Prime de Noël : "C’est ignoble", réagit Manuel Bompard (LFI) alors que le gouvernement prévoit de la supprimer pour certains allocataires

"On ne leur verse pas des millions, on leur donne 150 euros au moment de Noël pour pouvoir acheter des cadeaux pour leurs enfants ou pour leurs neveux, réagit, mardi 4 novembre, sur franceinfo Manuel Bompard, député des Bouches-du-Rhône et coordinateur de La France insoumise alors que le gouvernement prévoit, dans le cadre des discussions sur le budget de l’État pour 2026, de supprimer la prime de Noël versée aux personnes qui touchent le RSA et aux chômeurs en fin de droits, sans enfants. "C’est ignoble", ajoute-t-il. 

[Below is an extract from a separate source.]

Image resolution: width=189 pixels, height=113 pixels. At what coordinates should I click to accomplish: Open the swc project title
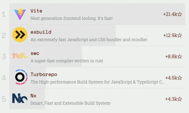tap(35, 53)
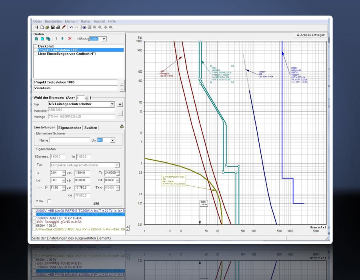Click the Achsen entriegelt button

[x=310, y=35]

" Ça veut dire que ces gens-là ne pourront plus donner un coup de main à leur neveu ou à leur nièce. Même s’ils n’ont pas d’enfant, ils ont une famille quand même." Le ministre du Travail et des Solidarités, Jean-Pierre Farandou, s’est défendu mardi sur France Inter en affirmant que "la générosité qu’on a connue pendant des décennies est peut-être arrivée à son terme".

L'appel à une "bifurcation économique" du gouvernement

Manuel Bompard réaffirme son opposition à ce budget : "Je vais faire le maximum pour le combattre et pour l’empêcher, parce qu’il est injuste socialement." Il appelle à une "bifurcation économique" de la part du gouvernement. "Non seulement ce budget est injuste d’un point de vue social, mais en plus il nous amène dans le mur d’un point de vue économique", assure-t-il. "Madame de Montchalin dit : 'Vous voulez faire dérailler le budget', mais elle est en train de faire dérailler le pays", dénonce-t-il.

L'élu insoumis entend également "battre" le budget de la Sécurité sociale dont l'examen s'ouvre mardi à l’Assemblée nationale. "Le budget de la Sécurité sociale que Madame de Montchalin propose, c’est aussi celui qui fait sept milliards d’économies dans les dépenses de santé. Il prévoit également le doublement des franchises médicales", ajoute-t-il.

"Je suis pour réduire ce déficit [de la Sécurité sociale], mais par le rétablissement des recettes qui ont été supprimées ces dernières années."

Manuel Bompard, coordinateur de La France insoumise

franceinfo

Interrogé sur la suspension de la réforme des retraites, le député LFI a dénoncé les intentions du gouvernement. Lors de l’examen en commission du projet de loi de financement de la Sécurité sociale pour 2026, les députés ont adopté, vendredi soir, l’article prévoyant une modification du calendrier d’application de la réforme de 2023 concernant l’âge d’ouverture des droits à la retraite : "Ça ne s’appelle pas une suspension de la réforme des retraites, ça s’appelle un décalage d’un an de l’entrée en vigueur de la retraite à 64 ans. Ça s’appelle une esbroufe, pas un progrès", réagit le coordinateur LFI.

Le député s’est adressé aux socialistes, qui s'étaient engagés à ne pas renverser d'emblée le gouvernement en échange de cette suspension de la réforme des retraites : "Prenez acte de l’impasse dans laquelle vous vous êtes mis et sortez de ce bourbier." Et selon lui, la seule "manière de sortir de ce bourbier, c’est de censurer immédiatement le gouvernement". "On est prêts, évidemment, à déposer une motion de censure dès lors que les socialistes nous disent 'Maintenant on va censurer'. Je ne vais pas déposer une motion de censure pour rire", explique-t-il.